**Stated task**
Arrange the items below into a numbered list, omitting any blank lines.

**Extracted information**
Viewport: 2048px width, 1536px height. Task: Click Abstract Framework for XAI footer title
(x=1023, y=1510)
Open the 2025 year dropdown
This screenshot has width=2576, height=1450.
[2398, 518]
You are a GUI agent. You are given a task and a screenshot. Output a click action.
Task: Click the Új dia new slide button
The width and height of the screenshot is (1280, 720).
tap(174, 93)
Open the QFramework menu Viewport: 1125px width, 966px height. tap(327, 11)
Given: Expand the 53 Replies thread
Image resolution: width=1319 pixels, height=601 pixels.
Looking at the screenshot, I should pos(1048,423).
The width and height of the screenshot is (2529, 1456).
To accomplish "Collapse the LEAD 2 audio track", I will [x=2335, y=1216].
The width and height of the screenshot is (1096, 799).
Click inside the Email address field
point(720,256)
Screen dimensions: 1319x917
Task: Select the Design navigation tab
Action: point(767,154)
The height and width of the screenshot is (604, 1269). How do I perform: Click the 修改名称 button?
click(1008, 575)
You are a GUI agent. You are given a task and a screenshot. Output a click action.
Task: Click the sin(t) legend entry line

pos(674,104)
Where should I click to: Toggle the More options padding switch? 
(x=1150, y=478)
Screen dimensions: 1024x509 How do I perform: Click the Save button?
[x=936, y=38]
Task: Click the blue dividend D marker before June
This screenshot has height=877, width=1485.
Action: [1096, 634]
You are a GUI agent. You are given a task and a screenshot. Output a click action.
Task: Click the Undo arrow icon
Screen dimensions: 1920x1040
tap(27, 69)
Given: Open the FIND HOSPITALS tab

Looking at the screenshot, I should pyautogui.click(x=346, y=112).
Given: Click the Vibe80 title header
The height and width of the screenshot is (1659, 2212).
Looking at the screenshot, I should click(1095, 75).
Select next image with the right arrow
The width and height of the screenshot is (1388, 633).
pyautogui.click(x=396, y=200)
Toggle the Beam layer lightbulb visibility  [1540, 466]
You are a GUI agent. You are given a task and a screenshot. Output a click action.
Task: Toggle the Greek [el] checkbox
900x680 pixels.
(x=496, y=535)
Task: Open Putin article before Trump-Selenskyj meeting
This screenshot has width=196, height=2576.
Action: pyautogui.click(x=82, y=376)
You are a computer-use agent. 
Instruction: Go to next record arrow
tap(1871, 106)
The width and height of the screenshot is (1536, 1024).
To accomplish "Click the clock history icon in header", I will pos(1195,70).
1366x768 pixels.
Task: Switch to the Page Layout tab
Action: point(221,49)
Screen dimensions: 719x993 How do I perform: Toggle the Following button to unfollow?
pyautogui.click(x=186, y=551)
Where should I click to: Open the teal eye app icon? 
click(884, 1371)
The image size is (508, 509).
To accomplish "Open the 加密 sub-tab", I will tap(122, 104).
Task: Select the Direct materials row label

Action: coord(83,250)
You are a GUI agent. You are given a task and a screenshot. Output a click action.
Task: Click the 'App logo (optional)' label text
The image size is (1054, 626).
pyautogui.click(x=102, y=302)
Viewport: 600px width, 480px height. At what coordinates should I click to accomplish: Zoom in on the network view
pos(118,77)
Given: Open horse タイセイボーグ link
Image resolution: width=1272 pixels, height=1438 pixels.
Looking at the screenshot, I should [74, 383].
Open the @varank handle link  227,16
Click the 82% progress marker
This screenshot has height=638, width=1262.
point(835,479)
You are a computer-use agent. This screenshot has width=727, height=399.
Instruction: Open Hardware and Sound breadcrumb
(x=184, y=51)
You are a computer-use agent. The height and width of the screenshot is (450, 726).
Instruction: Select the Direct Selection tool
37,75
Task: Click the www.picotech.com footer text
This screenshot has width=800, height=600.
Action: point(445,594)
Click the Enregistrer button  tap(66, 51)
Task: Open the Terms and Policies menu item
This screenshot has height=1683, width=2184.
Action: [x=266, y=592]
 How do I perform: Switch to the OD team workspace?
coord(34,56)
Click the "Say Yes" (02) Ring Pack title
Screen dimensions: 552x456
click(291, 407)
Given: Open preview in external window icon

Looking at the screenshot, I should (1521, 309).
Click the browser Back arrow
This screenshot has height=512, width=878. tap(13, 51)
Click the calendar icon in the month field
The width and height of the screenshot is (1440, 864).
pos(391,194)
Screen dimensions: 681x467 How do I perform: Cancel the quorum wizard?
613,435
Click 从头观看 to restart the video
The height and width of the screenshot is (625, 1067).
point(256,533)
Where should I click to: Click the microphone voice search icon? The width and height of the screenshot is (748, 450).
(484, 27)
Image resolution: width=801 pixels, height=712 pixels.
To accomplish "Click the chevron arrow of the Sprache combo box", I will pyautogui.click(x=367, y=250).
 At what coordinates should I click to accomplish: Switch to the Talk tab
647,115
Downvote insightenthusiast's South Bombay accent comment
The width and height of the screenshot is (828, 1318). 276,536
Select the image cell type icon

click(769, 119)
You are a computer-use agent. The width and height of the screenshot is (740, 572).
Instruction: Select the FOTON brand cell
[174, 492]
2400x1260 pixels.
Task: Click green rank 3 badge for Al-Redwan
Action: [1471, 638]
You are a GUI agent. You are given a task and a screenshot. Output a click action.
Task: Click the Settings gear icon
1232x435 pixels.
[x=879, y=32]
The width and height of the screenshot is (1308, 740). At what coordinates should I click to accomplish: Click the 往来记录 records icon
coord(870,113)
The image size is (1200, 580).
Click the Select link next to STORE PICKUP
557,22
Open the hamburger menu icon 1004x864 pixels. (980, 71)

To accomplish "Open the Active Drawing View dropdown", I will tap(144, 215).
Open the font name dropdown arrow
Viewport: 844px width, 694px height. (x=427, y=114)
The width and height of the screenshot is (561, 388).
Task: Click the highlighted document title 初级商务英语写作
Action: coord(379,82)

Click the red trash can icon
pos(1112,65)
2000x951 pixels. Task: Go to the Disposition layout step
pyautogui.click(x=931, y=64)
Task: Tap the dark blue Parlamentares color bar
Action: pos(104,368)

**Full answer**
1. Viewport: 2048px width, 1536px height. Task: Click Abstract Framework for XAI footer title
2. (x=1023, y=1510)
3. Open the 2025 year dropdown
4. This screenshot has width=2576, height=1450.
5. [2398, 518]
6. You are a GUI agent. You are given a task and a screenshot. Output a click action.
7. Task: Click the Új dia new slide button
8. The width and height of the screenshot is (1280, 720).
9. tap(174, 93)
10. Open the QFramework menu Viewport: 1125px width, 966px height. tap(327, 11)
11. Given: Expand the 53 Replies thread
12. Image resolution: width=1319 pixels, height=601 pixels.
13. Looking at the screenshot, I should pos(1048,423).
14. The width and height of the screenshot is (2529, 1456).
15. To accomplish "Collapse the LEAD 2 audio track", I will [x=2335, y=1216].
16. The width and height of the screenshot is (1096, 799).
17. Click inside the Email address field
18. point(720,256)
19. Screen dimensions: 1319x917
20. Task: Select the Design navigation tab
21. Action: point(767,154)
22. The height and width of the screenshot is (604, 1269). How do I perform: Click the 修改名称 button?
23. click(1008, 575)
24. You are a GUI agent. You are given a task and a screenshot. Output a click action.
25. Task: Click the sin(t) legend entry line
26. pos(674,104)
27. Where should I click to: Toggle the More options padding switch? 
28. (x=1150, y=478)
29. Screen dimensions: 1024x509 How do I perform: Click the Save button?
30. [x=936, y=38]
31. Task: Click the blue dividend D marker before June
32. This screenshot has height=877, width=1485.
33. Action: [1096, 634]
34. You are a GUI agent. You are given a task and a screenshot. Output a click action.
35. Task: Click the Undo arrow icon
36. Screen dimensions: 1920x1040
37. tap(27, 69)
38. Given: Open the FIND HOSPITALS tab
39. Looking at the screenshot, I should pyautogui.click(x=346, y=112).
40. Given: Click the Vibe80 title header
41. The height and width of the screenshot is (1659, 2212).
42. Looking at the screenshot, I should click(1095, 75).
43. Select next image with the right arrow
44. The width and height of the screenshot is (1388, 633).
45. pyautogui.click(x=396, y=200)
46. Toggle the Beam layer lightbulb visibility  [1540, 466]
47. You are a GUI agent. You are given a task and a screenshot. Output a click action.
48. Task: Toggle the Greek [el] checkbox
49. 900x680 pixels.
50. (x=496, y=535)
51. Task: Open Putin article before Trump-Selenskyj meeting
52. This screenshot has width=196, height=2576.
53. Action: pyautogui.click(x=82, y=376)
54. You are a computer-use agent. 
55. Instruction: Go to next record arrow
56. tap(1871, 106)
57. The width and height of the screenshot is (1536, 1024).
58. To accomplish "Click the clock history icon in header", I will pos(1195,70).
59. 1366x768 pixels.
60. Task: Switch to the Page Layout tab
61. Action: point(221,49)
62. Screen dimensions: 719x993 How do I perform: Toggle the Following button to unfollow?
63. pyautogui.click(x=186, y=551)
64. Where should I click to: Open the teal eye app icon? 
65. click(884, 1371)
66. The image size is (508, 509).
67. To accomplish "Open the 加密 sub-tab", I will tap(122, 104).
68. Task: Select the Direct materials row label
69. Action: coord(83,250)
70. You are a GUI agent. You are given a task and a screenshot. Output a click action.
71. Task: Click the 'App logo (optional)' label text
72. The image size is (1054, 626).
73. pyautogui.click(x=102, y=302)
74. Viewport: 600px width, 480px height. At what coordinates should I click to accomplish: Zoom in on the network view
75. pos(118,77)
76. Given: Open horse タイセイボーグ link
77. Image resolution: width=1272 pixels, height=1438 pixels.
78. Looking at the screenshot, I should [74, 383].
79. Open the @varank handle link  227,16
80. Click the 82% progress marker
81. This screenshot has height=638, width=1262.
82. point(835,479)
83. You are a computer-use agent. This screenshot has width=727, height=399.
84. Instruction: Open Hardware and Sound breadcrumb
85. (x=184, y=51)
86. You are a computer-use agent. The height and width of the screenshot is (450, 726).
87. Instruction: Select the Direct Selection tool
88. 37,75
89. Task: Click the www.picotech.com footer text
90. This screenshot has width=800, height=600.
91. Action: point(445,594)
92. Click the Enregistrer button  tap(66, 51)
93. Task: Open the Terms and Policies menu item
94. This screenshot has height=1683, width=2184.
95. Action: [x=266, y=592]
96.  How do I perform: Switch to the OD team workspace?
97. coord(34,56)
98. Click the "Say Yes" (02) Ring Pack title
99. Screen dimensions: 552x456
100. click(291, 407)
101. Given: Open preview in external window icon
102. Looking at the screenshot, I should (1521, 309).
103. Click the browser Back arrow
104. This screenshot has height=512, width=878. tap(13, 51)
105. Click the calendar icon in the month field
106. The width and height of the screenshot is (1440, 864).
107. pos(391,194)
108. Screen dimensions: 681x467 How do I perform: Cancel the quorum wizard?
109. 613,435
110. Click 从头观看 to restart the video
111. The height and width of the screenshot is (625, 1067).
112. point(256,533)
113. Where should I click to: Click the microphone voice search icon? The width and height of the screenshot is (748, 450).
114. (484, 27)
115. Image resolution: width=801 pixels, height=712 pixels.
116. To accomplish "Click the chevron arrow of the Sprache combo box", I will pyautogui.click(x=367, y=250).
117.  At what coordinates should I click to accomplish: Switch to the Talk tab
118. 647,115
119. Downvote insightenthusiast's South Bombay accent comment
120. The width and height of the screenshot is (828, 1318). 276,536
121. Select the image cell type icon
122. click(769, 119)
123. You are a computer-use agent. The width and height of the screenshot is (740, 572).
124. Instruction: Select the FOTON brand cell
125. [174, 492]
126. 2400x1260 pixels.
127. Task: Click green rank 3 badge for Al-Redwan
128. Action: [1471, 638]
129. You are a GUI agent. You are given a task and a screenshot. Output a click action.
130. Task: Click the Settings gear icon
131. 1232x435 pixels.
132. [x=879, y=32]
133. The width and height of the screenshot is (1308, 740). At what coordinates should I click to accomplish: Click the 往来记录 records icon
134. coord(870,113)
135. The image size is (1200, 580).
136. Click the Select link next to STORE PICKUP
137. 557,22
138. Open the hamburger menu icon 1004x864 pixels. (980, 71)
139. To accomplish "Open the Active Drawing View dropdown", I will tap(144, 215).
140. Open the font name dropdown arrow
141. Viewport: 844px width, 694px height. (x=427, y=114)
142. The width and height of the screenshot is (561, 388).
143. Task: Click the highlighted document title 初级商务英语写作
144. Action: coord(379,82)
145. Click the red trash can icon
146. pos(1112,65)
147. 2000x951 pixels. Task: Go to the Disposition layout step
148. pyautogui.click(x=931, y=64)
149. Task: Tap the dark blue Parlamentares color bar
150. Action: pos(104,368)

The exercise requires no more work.